# Anyone know how to delete photos from iTouch?



## KindleGirl (Nov 11, 2008)

I've tried deleting a photo from the iTouch and I can't figure out how to delete it. I've gone to iTunes and read the manual for the touch and I cannot find anywhere where it mentions deleting photos. Please help if you know how to do this.


----------



## Betsy the Quilter (Oct 27, 2008)

As far as I know you have to do it through iTunes. There's a link to iTunes tutorials in the thread about iTunes, I'll find it.

Betsy


----------



## Sometimes Lucy (Jan 28, 2010)

Yes, you do it through iTunes. You click on the Photos tab, and uncheck whatever you don't want to sync.


----------



## KindleGirl (Nov 11, 2008)

That's what I tried and I didn't have any luck with it....


----------



## Sometimes Lucy (Jan 28, 2010)

You have to sync _after_ you've checked the items you want (or uncheck the items you don't want on the ipod)

1. Plug your iTouch into your USB port
2. Under the devices click on your device (in my case, it's called 'Becky's iTouch)
3. Choose the Photos tab
4. Check items you want on your iTouch; uncheck those you don't want
5. Sync your iTouch


----------

*GIVEN INFORMATION:*
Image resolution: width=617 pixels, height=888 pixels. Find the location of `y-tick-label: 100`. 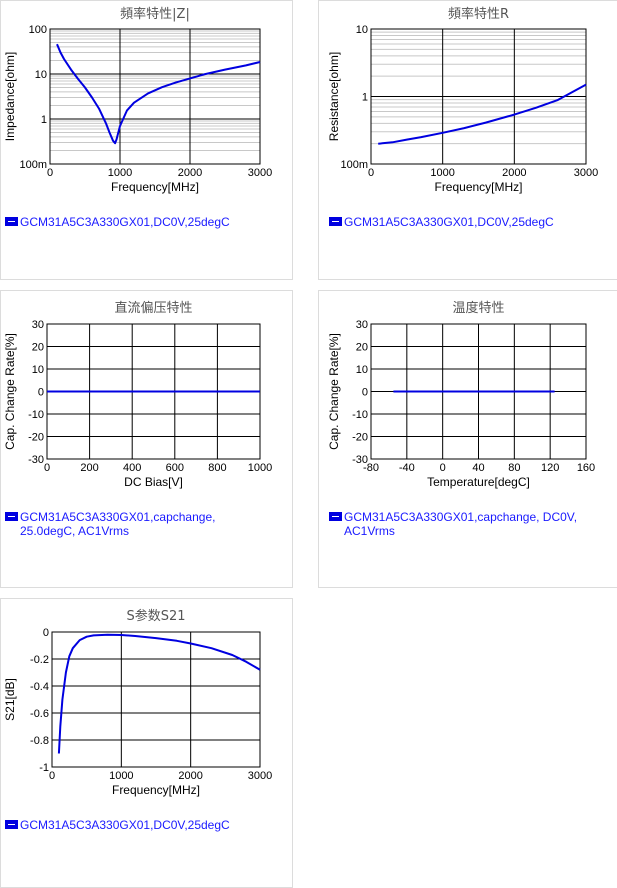

y-tick-label: 100 is located at coordinates (38, 30).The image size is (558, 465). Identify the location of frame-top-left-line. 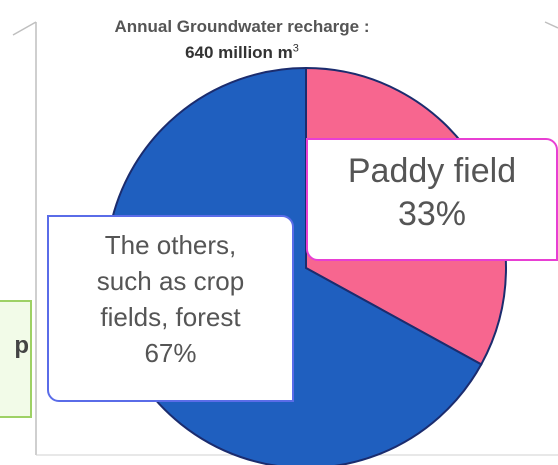
(24, 28).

*TASKS FOR THIS EXERCISE:*
**a)** In the forum thread about the iTouch, what does the last numbered step tell the reader to do?
**b)** Reproduce word for word the stretch of the iTouch forum thread from "I've tried deleting" through "(Oct 27, 2008)".

*TASK SOLUTIONS:*
**a)** Sync your iTouch.

**b)**
I've tried deleting a photo from the iTouch and I can't figure out how to delete it. I've gone to iTunes and read the manual for the touch and I cannot find anywhere where it mentions deleting photos. Please help if you know how to do this.


----------



## Betsy the Quilter (Oct 27, 2008)